Sexual coercion lies on the continuum of sexually aggressive behavior. This continuum includes many harmful and aggressive acts we hear frequently, such as rape, sexual abuse and sexual assault. We all know the definitions of the other behaviors on the sexual aggression continuum because the behaviors are very overt. Sexual coercion is different than the others on the continuum because of its subtitles. In fact, experts are still trying to figure out exactly how best to define sexual coercion because it encompasses so many behaviors and situations and includes a perceived unwillingness to get involved in sexual acts by the victim.
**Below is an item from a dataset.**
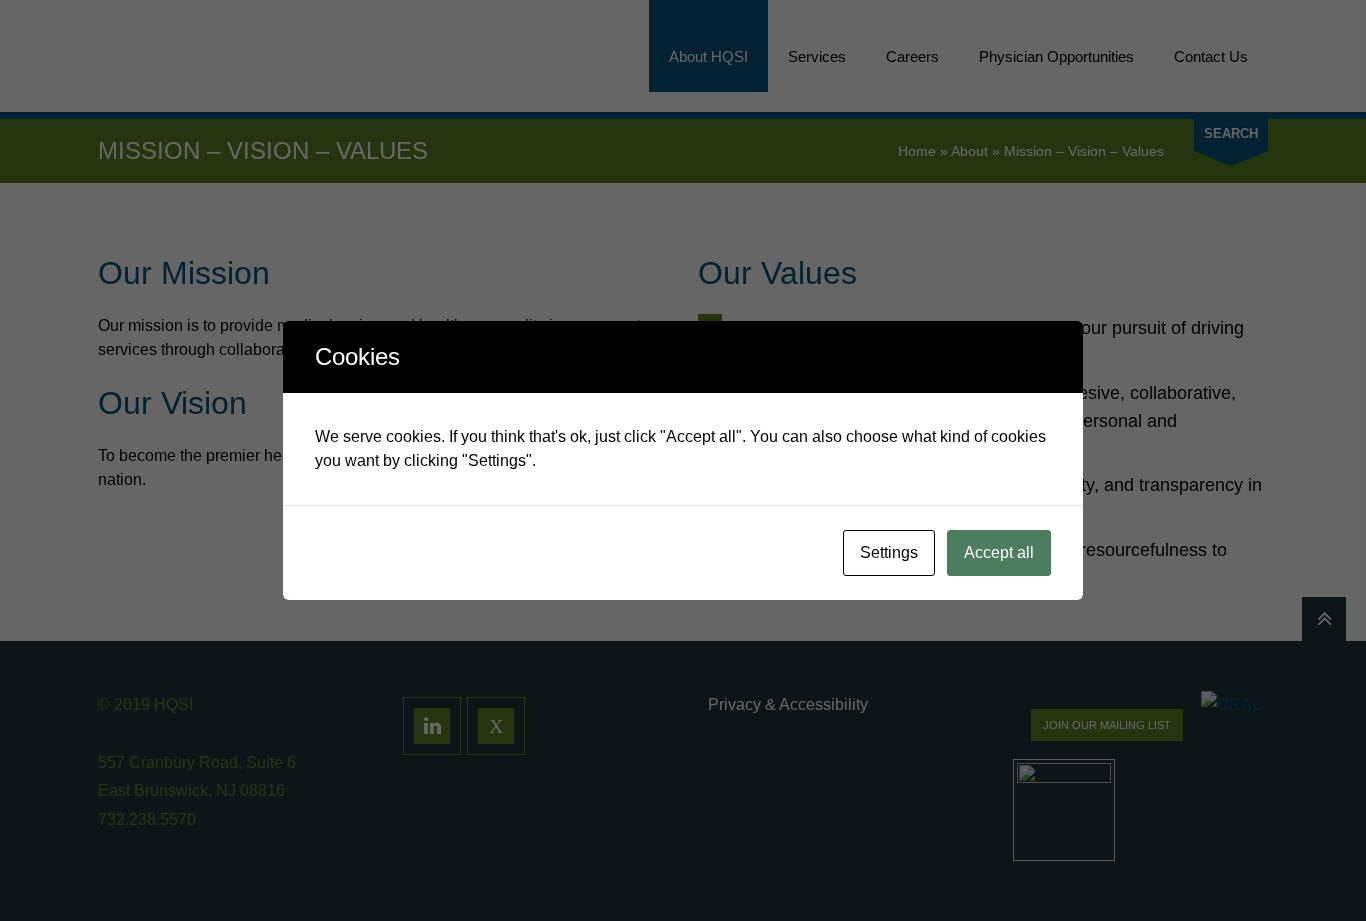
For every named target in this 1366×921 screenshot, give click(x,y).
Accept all (999, 552)
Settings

The best definition of sexual coercion offered at this time is: “the act of using pressure, alcohol or drugs, or force to have sexual contact with someone against his or her will; … tactics of postrefusal sexual persistence [used are] defined as persistent attempts to have sexual contact with someone who has already refused” (Struckman-Johnson, Struckman-Johnson & Anderson, 2003, p. 76).I know what you’re wondering … what does this definition actually mean? Let’s break the definition down into its parts so you can get a strong understanding of what sexual coercion is.
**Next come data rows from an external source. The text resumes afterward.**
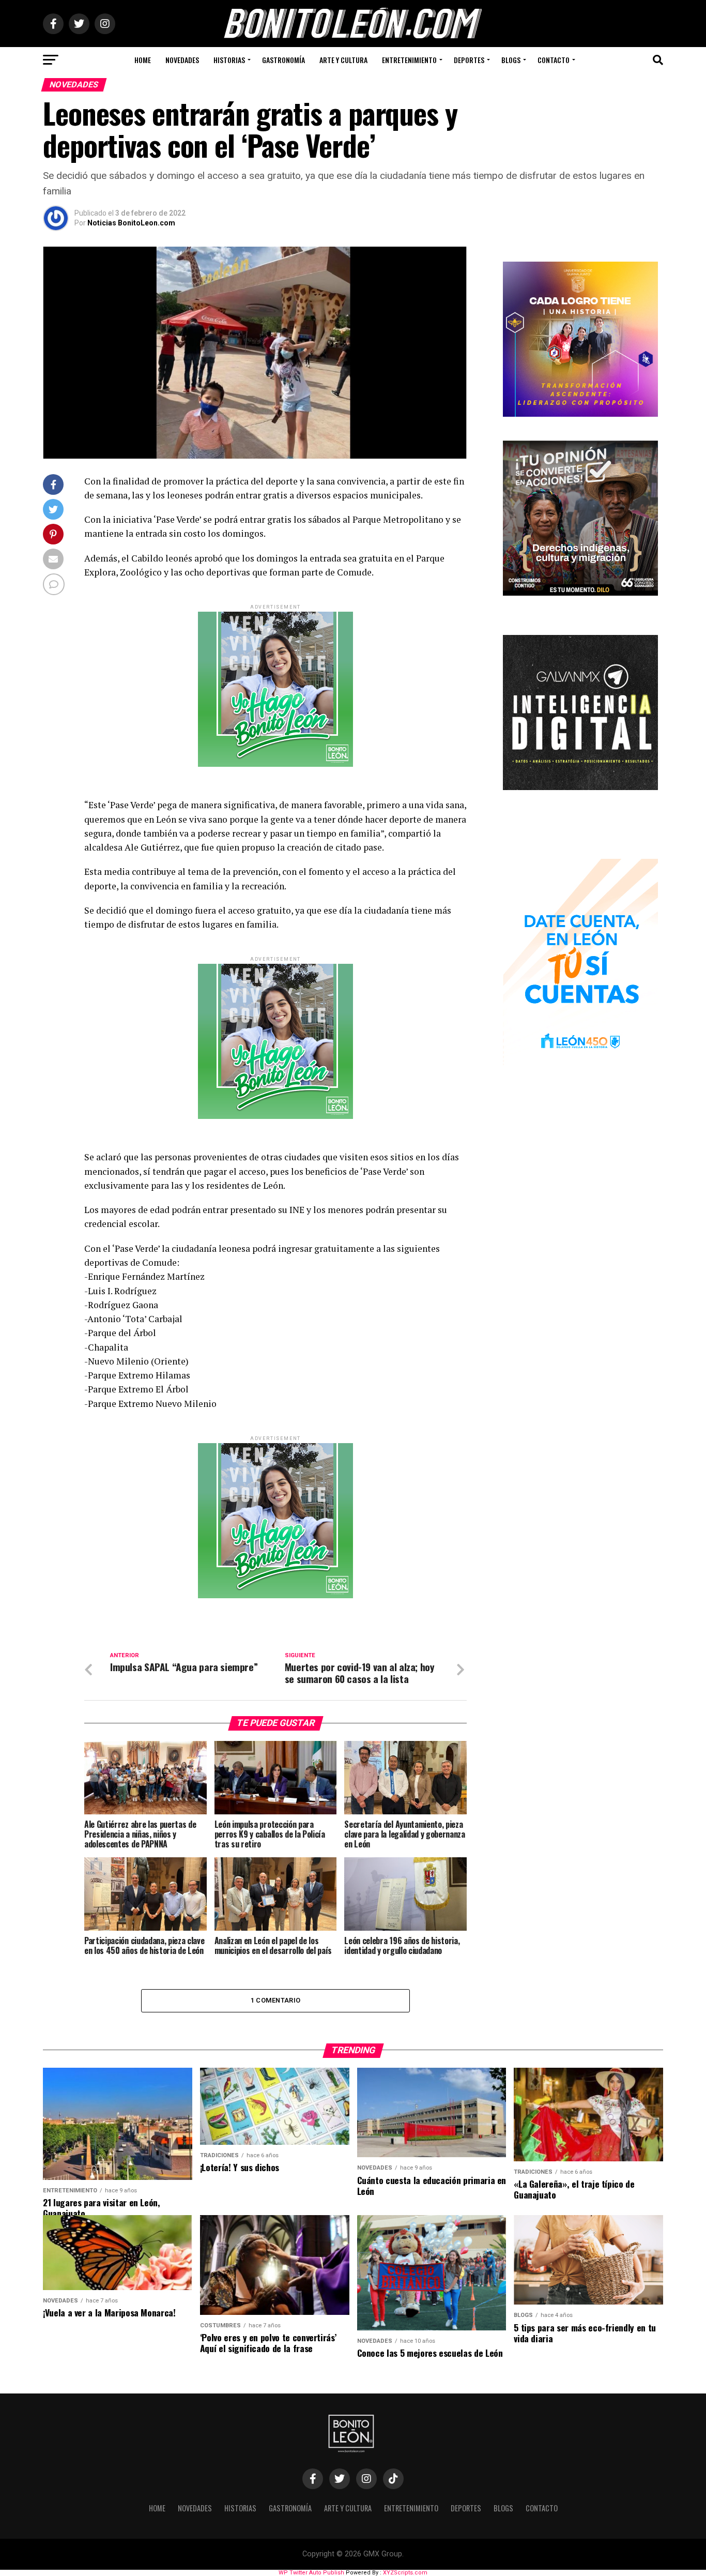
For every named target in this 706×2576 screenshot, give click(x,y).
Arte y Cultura (343, 59)
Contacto (554, 59)
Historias (229, 59)
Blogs (510, 59)
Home (142, 59)
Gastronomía (283, 59)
The act of using pressure … to have sexual contact:
Pressure in this case can mean physical pressure, verbal pressure or emotional pressure. Physical pressure
can include hitting, kicking and slapping the victim; holding the victim down; continuing with the sexual behavior after the victim has been told to stop; and even continuing to kiss the victim as he/she tries to pull away. Verbal pressure includes behaviors like threatening to use physical force against the victim, yelling at the victim, name calling, tricking, lying, blackmailing and badgering the victim. Emotional pressure is used much more frequently than physical and verbal pressure and is the most subtle of all the sexual coercion tactics. Using emotional pressure includes the perpetrator convincing the victim that he/she cares more for the victim than he/she actually does, threatening a break-up, wearing the victim down by using the same tactic over and over again, making the victim feel obligated to participate in sexual acts, guilting the victim participating, utilizing peer pressure and even the perpetrator using his/her position of authority over the victim.